WORD OF THE DAY
numinous / adjective / NOO-muh-nus
What It Means
1: supernatural, mysterious
2a: filled with a sense of the presence of divinity
2b: holy
3a: appealing to the higher emotions or to the aesthetic sense
3b: spiritual
Examples
The book has less to do with heroic resistance than with something harder to put your finger on: the numinous, world-renewing potential that some Apache feel in Oak Flat.
— Max Norman, The New Yorker, 23 July 2021
Set in the fairy tale-like beauty of the Pacific Northwest, the film captures a numinous world that shimmers between the visionary and natural.
— BostonGlobe.com, 5 May 2021
Did You Know?
Numinous is from the Latin word numen, meaning "nod of the head" or "divine will" (the latter sense suggesting a figurative nod, of assent or of command, of the divine head).
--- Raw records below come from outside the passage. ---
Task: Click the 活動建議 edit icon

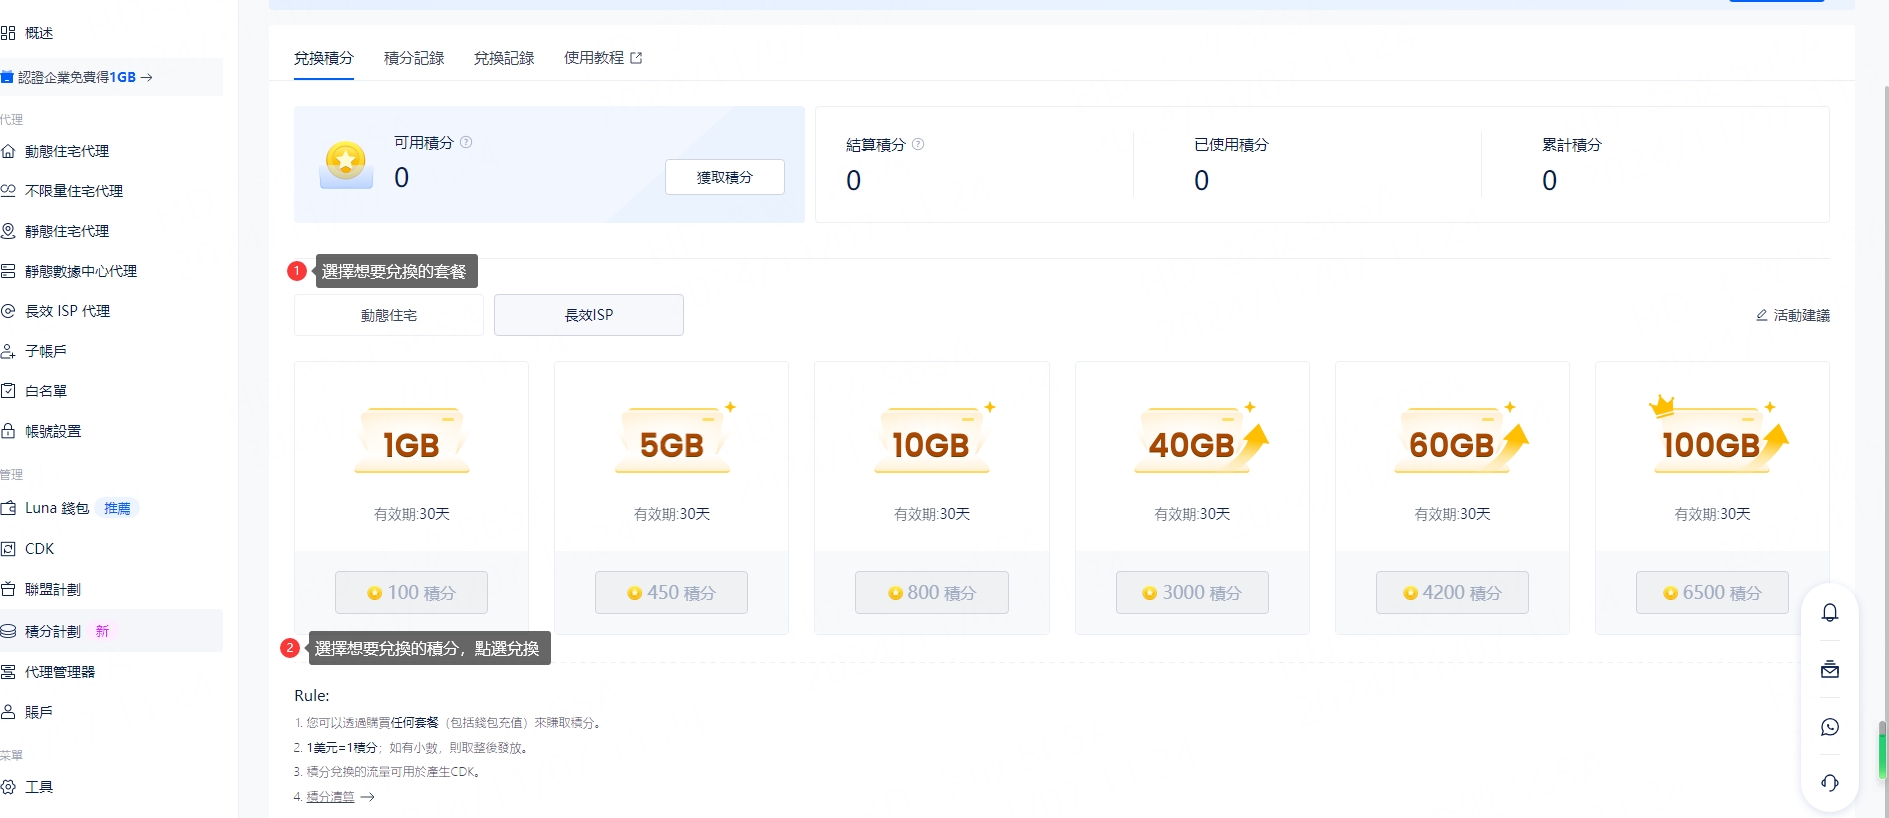Action: click(x=1762, y=315)
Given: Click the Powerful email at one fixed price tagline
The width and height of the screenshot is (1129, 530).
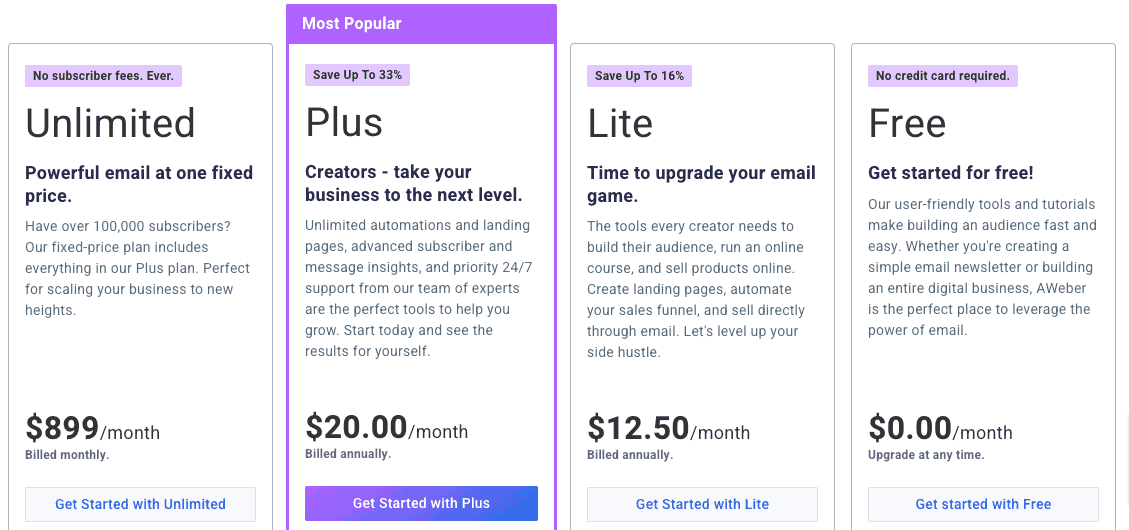Looking at the screenshot, I should click(139, 184).
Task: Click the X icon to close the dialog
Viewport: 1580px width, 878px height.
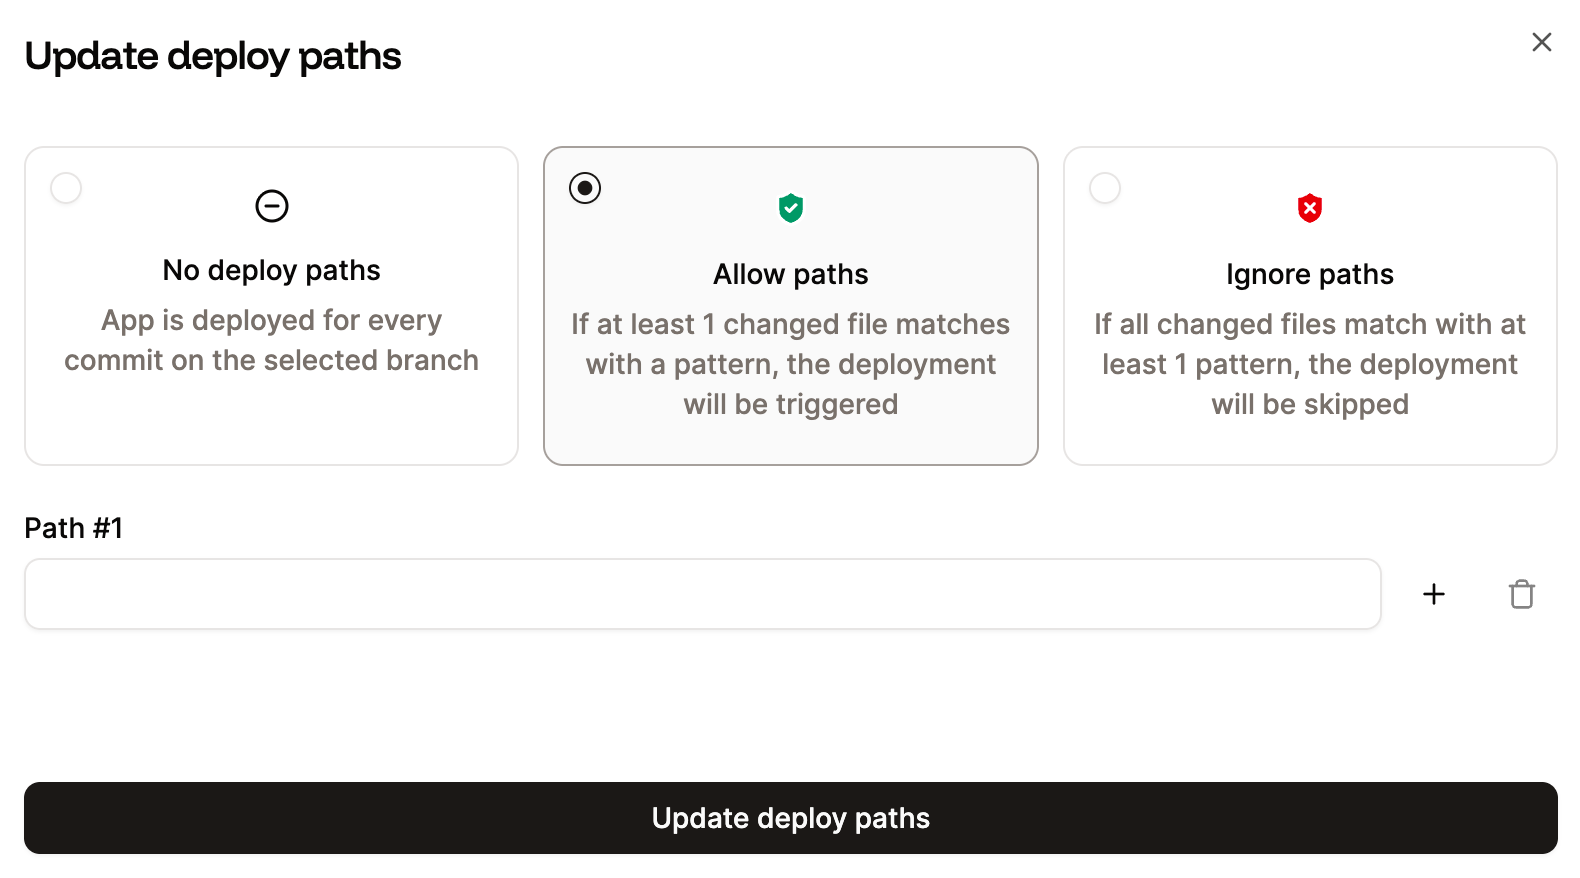Action: coord(1541,42)
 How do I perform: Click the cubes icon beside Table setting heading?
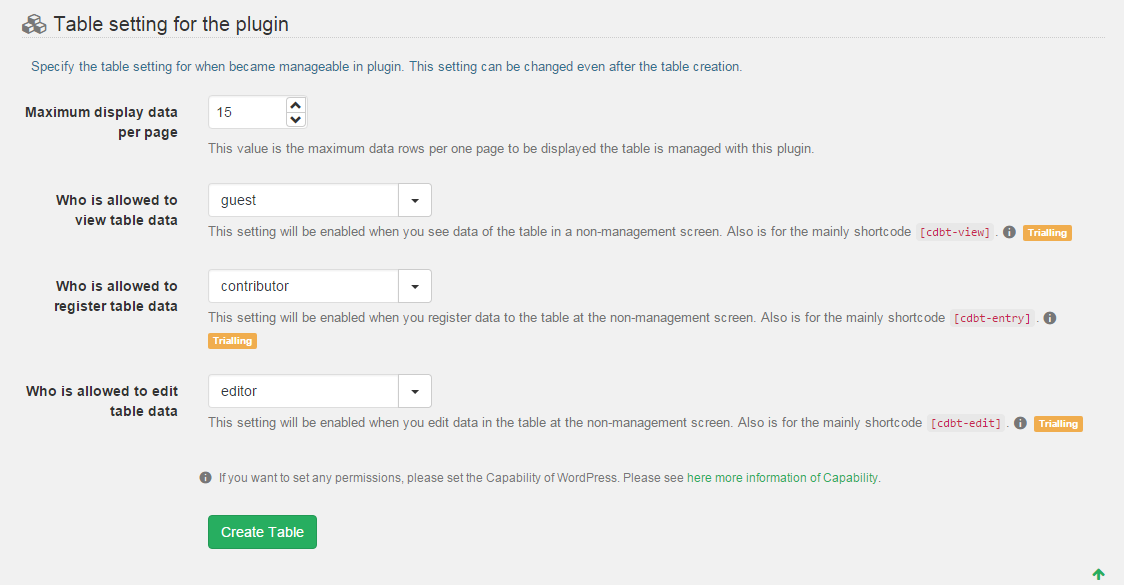[x=34, y=23]
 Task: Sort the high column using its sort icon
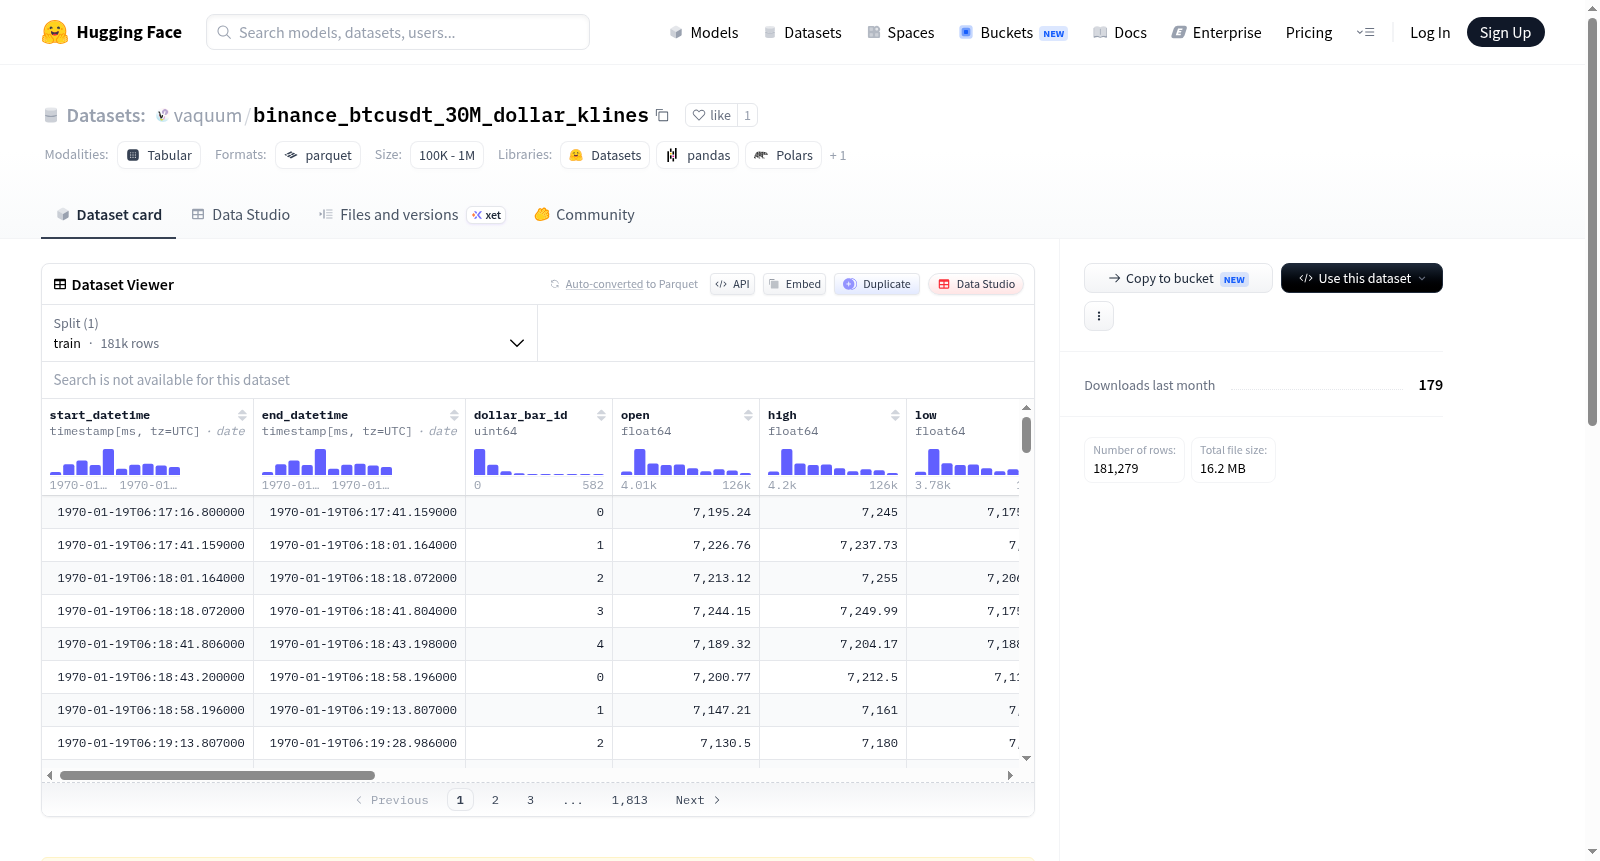(895, 415)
English speakers have been using numen for centuries with the meaning "a spiritual force or influence."
The meanings of the adjective include "supernatural" or "mysterious" (as in "possessed of a numinous energy force"), "holy" ("the numinous atmosphere of the catacombs"), and "appealing to the aesthetic sense" ("the numinous nuances of her art").
There are also the nouns numinousness and numinosity, although these are rare.